Aktは細胞生存に重要なセリンスレオニンリン酸化酵素であり、その異常な活性化がさまざまな癌や血液腫瘍を引き起こす。演者らのグループはAkt活性化のメカニズムを調べる目的でYeast-Two Hybrid法によりAktに結合しその活性化を制御する蛋白を検索し、ヒトT細胞白血病やリンパ系腫瘍を引き起こすプロトオンコジンオンコジンTCL1がAktと結合し重複合体の形成を促し、そのAKt-TCL1重複合体の内部でAktが活性化されることを示した。この結果は、オンコジーンTCL1がAktに直接結合しAktの活性化を促す「Aktの活性補助因子」であることを示した。またTCL1がAkt分子間での重合形成する結果、TCL1が二つのAkt分子の間でAktセリン472／473基の燐酸化を相互に促進するAkt活性化の分子学的な機序を明かにした。 PCR法を応用したTCL1オンコジーンのアミノ酸ランダムライブラリーを作成しTCL1とAktの結合ならびに TCL1の重合形成に必要なアミノ酸部位を同定し、TCL1とAktの結合、ならびにTCL1の重合形成が共に「Akt活性補助因子」としての機能（アポトーシスの抑制、細胞増殖、核内移行など）に重要であることを示した。さらに、このTCL1-Akt複合体の構造、機能解析に基づきAKT結合に必須なアミノ酸部位を決定し標的ペプチドを作成し、in vitro Kinase AssayによりAkt燐酸化に与える影響をスクリーニングした。

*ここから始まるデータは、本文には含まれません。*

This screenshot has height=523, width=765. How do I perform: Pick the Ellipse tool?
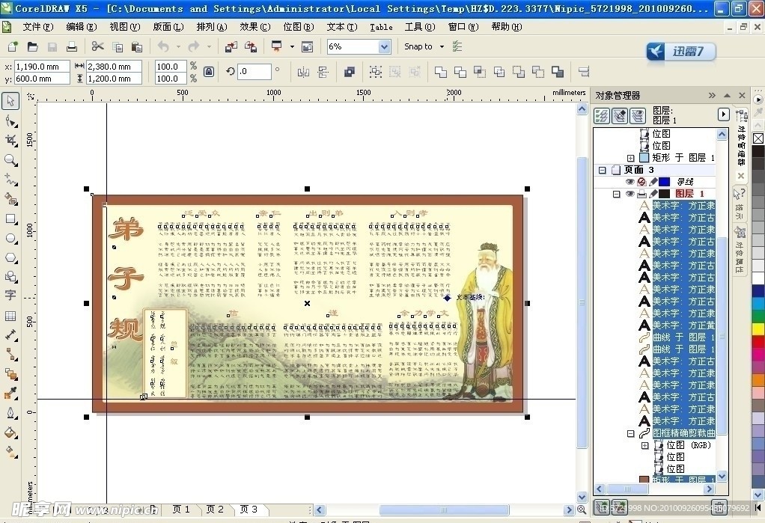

このひとつのペプチドAkt-inはGST-Pull-Down法により３種類のAKTのpleckstrin homology domainに結合する。 In vitro kinase assayにおいてこのペプチドはAKT特異的に活性化を抑制した。 NMR chemical mapping study においてphopshoinositide 結合部位（VL1 loop）を変位させ、 phosphoinositide-pull down assay でphosphoinositideの結合を抑制し、その結果、AKTの膜移行ならびにその活性化を抑制した。 in vitroにおいて細胞増殖を抑制し、dexamethasoneによるアポトーシスを増強した。 Akt -inはC57B6マウスに移植したQRsP-11(マウス線維芽細胞腫)の増殖を効果的に抑制し、マウスの平均余命を優位に延長した。組織学的には細胞のdegradation,TUNEL法によるアポトーシスの増加、免疫学的染色によりAktの活性化の抑制も認めた。この一連の研究成果は、アポトーシス制御などの基礎的研究のみならず、TCL1遺伝子の過剰発現や癌抑制遺伝子PTENの異常によるAktの活性化が背景となるヒト悪性腫瘍などの治療薬開発につながることも期待される。